Roberto Boselli et al.
Unfortunately the quality of the labour market administrative archives is very low( see, e. g.( Cesarini, Mezzanzanica and Fugini, 2007)). The dataset extracted from an Italian Region administrative archive undergoes some cleansing activities performed during the ETL process, the RDQA approach presented in this paper has been used to assess and improve the overall data cleansing process.
3.1 Domain description
Here we provide an overview on the key domain concepts of the administrative archives analysed. Every time an employer hires or dismisses an employee, or an employment contract is modified( e. g. from part‐time to full‐time, or from fixed‐term to unlimited‐term), a Mandatory Communication is notified to the Mandatory Communication System and stored into a local database( job registry or registry hereafter). The registries are managed at“ provincial level” for several administrative tasks, every Italian province has its own job registry recording the working history of its inhabitants( as a side‐effect).
In the context of the labour market domain, we introduce the following concepts:
• Event: It represents a mandatory communication( i. e., a data item) composed by the following attributes
( w _ id, e _ id, e _ date, e _ type, c _ flag, c _ type, empr _ id) where:
• w _ id: it represents an id identifying the person involved in the event;
• e _ id: it represents an id identifying the event;
• e _ date: it is the mandatory communication occurrence date;
• e _ type: it describes the event type occurring to the worker career. The allowed event types are: the start or the cessation of a working contract, the extension of a fixed‐term contract, or a contract type conversion;
• c _ flag: it states whether the event is related to a full‐time or a part‐time contract;
• c _ type: it describes the contract type with respect to the Italian law( e. g. fixed‐term or unlimited‐term contract, etc.).
• empr _ id: it uniquely identifies the employer involved in the mandatory communication.
• Career: It is composed by an ordered( with respect to the e _ date attribute) and finite sequence of events describing the personal history of working contracts from the beginning to the end of the data observation period.
We closely look to the consistency of the worker careers, where the consistency semantics is derived from the Italian labour law, from the domain knowledge, and from the common practice.
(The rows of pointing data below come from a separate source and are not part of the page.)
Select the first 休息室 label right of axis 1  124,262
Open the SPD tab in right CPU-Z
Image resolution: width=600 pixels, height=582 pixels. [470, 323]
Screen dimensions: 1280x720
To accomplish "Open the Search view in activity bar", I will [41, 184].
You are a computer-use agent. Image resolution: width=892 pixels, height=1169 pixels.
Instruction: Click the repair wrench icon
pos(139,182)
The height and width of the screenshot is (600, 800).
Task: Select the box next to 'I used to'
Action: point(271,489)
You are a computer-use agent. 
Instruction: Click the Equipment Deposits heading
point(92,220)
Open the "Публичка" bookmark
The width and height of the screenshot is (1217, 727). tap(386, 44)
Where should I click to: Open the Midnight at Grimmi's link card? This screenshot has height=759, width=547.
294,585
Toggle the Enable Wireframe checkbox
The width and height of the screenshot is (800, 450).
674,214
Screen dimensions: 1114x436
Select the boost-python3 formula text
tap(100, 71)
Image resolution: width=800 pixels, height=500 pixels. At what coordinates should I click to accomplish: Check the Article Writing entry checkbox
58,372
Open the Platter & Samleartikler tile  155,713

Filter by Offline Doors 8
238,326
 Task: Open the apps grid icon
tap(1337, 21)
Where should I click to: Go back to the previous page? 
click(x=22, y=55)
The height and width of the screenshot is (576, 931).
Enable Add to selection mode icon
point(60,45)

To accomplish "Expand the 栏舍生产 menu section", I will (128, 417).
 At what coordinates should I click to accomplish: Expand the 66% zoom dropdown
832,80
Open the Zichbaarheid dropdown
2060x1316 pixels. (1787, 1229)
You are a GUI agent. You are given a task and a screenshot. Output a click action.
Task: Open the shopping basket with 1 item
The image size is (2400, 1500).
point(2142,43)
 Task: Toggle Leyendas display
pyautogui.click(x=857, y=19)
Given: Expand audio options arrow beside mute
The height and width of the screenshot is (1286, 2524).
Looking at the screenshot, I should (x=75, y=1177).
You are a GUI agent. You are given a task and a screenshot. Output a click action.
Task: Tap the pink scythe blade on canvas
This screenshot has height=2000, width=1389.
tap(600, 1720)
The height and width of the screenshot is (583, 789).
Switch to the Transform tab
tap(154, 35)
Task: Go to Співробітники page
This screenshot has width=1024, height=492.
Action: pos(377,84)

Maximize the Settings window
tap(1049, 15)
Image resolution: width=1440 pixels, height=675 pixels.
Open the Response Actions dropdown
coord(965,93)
Some constraints can be identified:
• c1: an employee cannot have more than one full‐time contract at the same time;
• c2: an employee cannot have more than K part‐time contracts( signed by different employers); in our context we assume K = 2, i. e. employees cannot have more than two part time jobs active at the same time;
• c3: a contract extension cannot change neither the existing contract type( c _ type) nor the part‐time / fulltime status( c _ flag) e. g., a part‐time fixed‐term contract cannot be turned into a full‐time contract by an extension;
• c4: a conversion requires either the c _ type or the c _ flag to be changed( or both).
For simplicity, we omit to describe some trivial constraints e. g., an employee cannot have a cessation event for a company for which she / he does not work, an event cannot be recorded twice, etc.
If all the semantics constraints are met a career is considered consistent, it is inconsistent otherwise. To give an example, a consistent career can evolve signing a part‐time contract with company i, then activating a second part‐time contract with company j, then closing the second part‐time and then reactivating the latter again.
88